Para a área técnica, rever o contrato com cláusulas mais benéficas “promoveria incentivos” ao concessionário inadimplente, premiando a ineficácia e prejudicando a isonomia dos contratos de concessão.
Aponta também que não houve mudanças regulatórias que justificassem a desistência da relicitação, e que o período econômico mais crítico, gerado pela pandemia, gerou compensações às concessionárias a partir de diversas medidas do governo.
“Faz-se necessário vencer o desafio da renegociação do contrato. No Brasil, há poucos estudos quanto à natureza e impacto das renegociações das concessões”, aponta a unidade técnica, destacando que as experiências mostram que as renegociações são contrárias ao interesse público, e reduzem a eficácia do contrato de concessão.
Apesar de apontar que, diferentemente da interpretação do governo, a União não pode revogar um processo de relicitação, o parecer dá algumas sugestões caso a tese contrária seja aceita. Frisa, portanto, ser “fundamental” que uma eventual renegociação esteja assentada sobre o princípio da legalidade e impessoalidade.
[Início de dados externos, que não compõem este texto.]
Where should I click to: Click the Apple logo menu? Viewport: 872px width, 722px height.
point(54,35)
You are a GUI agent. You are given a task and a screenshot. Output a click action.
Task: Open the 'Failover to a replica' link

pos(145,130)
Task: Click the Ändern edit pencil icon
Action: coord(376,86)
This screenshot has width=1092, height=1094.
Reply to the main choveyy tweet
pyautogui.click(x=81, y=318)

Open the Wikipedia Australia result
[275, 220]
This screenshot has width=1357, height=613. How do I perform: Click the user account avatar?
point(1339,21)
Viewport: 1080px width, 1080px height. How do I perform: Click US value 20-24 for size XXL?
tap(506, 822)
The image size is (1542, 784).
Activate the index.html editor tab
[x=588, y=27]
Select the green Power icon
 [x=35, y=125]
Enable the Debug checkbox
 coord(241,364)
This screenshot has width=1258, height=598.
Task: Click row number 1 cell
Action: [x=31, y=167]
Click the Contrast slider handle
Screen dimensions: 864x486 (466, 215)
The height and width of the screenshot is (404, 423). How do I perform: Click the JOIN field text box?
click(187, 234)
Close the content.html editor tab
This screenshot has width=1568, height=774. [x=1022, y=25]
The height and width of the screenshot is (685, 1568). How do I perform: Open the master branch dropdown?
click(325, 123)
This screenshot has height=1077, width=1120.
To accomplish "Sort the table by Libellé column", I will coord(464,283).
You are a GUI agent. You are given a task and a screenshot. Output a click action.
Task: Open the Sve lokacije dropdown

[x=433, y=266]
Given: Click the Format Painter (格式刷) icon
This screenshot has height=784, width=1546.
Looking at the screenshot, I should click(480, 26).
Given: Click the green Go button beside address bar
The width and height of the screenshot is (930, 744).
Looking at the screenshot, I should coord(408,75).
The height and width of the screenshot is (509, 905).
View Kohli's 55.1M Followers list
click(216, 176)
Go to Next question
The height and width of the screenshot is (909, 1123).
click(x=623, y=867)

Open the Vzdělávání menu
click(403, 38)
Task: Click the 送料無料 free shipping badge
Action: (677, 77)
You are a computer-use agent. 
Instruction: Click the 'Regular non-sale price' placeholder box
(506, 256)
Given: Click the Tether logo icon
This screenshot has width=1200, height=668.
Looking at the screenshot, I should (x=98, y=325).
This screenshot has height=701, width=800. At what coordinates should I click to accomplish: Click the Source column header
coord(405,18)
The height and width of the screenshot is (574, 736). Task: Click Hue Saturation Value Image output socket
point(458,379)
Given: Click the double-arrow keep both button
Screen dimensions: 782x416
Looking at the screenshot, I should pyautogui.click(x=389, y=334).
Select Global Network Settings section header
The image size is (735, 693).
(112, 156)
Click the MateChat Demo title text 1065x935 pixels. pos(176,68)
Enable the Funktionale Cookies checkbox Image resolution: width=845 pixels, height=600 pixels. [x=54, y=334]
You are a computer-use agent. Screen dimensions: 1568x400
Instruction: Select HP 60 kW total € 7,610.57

“O eventual encerramento do processo de relicitação por iniciativa do Poder Público deverá demonstrar em sua motivação que a alternativa da medida a ser adotada seja mais eficaz que a transferência do ativo para um novo concessionário que goze de higidez econômico financeira, selecionado mediante um processo que contou com a participação da sociedade na sua formulação, mediante a consulta pública, no qual há um compromisso da retomada imediata de investimentos com conclusão em um curto período para assegurar a prestação adequada dos serviços, e aumentando a arrecadação do Governo Federal, preocupação da atual gestão que é de amplo conhecimento público”, diz a área técnica em sua decisão.
O Tribunal enumera, ainda, uma série de requisitos que deveriam ser cumpridos caso a União insista em renegociar o contrato, como demonstrar que os resultados de um novo acordo superariam os resultados de um novo leilão.
A unidade técnica do TCU pondera ainda ter tido pouco tempo para analisar o tema, “impossibilitando um alargamento e aprofundamento das questões, tanto na doutrina quanto na jurisprudência, na busca de situações análogas para apreciação do caso”.
No relatório, os técnicos ressalvam ainda a escolha direta do ministro Vital do Rêgo para relatar a matéria, conforme pedido por França e Renan Filho e acatado pelo presidente do TCU, ministro Bruno Dantas.
O governo pediu que Vital relatasse a matéria por já conduzir o processo de relicitação do Aeroporto de Viracopos. A Unidade técnica apontou, contudo, que há outras ações sobre o tema no tribunal, relatadas por outros ministros. A mais antiga tem como relator o ministro Jorge Oliveira, ex-auxiliar de Jair Bolsonaro.